• Problem
Look for "The height and" in the entries below. Write out that line and all later lines exactly, ending with the final one.
═══ Data for this exercise ═══
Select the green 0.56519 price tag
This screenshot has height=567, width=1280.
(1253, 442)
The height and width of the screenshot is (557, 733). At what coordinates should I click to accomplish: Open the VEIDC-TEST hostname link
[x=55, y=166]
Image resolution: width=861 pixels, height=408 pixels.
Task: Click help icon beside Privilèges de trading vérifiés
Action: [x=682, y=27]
═══
• Reply to the exercise
The height and width of the screenshot is (557, 733). At what coordinates should I click to accomplish: Open the VEIDC-TEST hostname link
[x=55, y=166]
Image resolution: width=861 pixels, height=408 pixels.
Task: Click help icon beside Privilèges de trading vérifiés
Action: [x=682, y=27]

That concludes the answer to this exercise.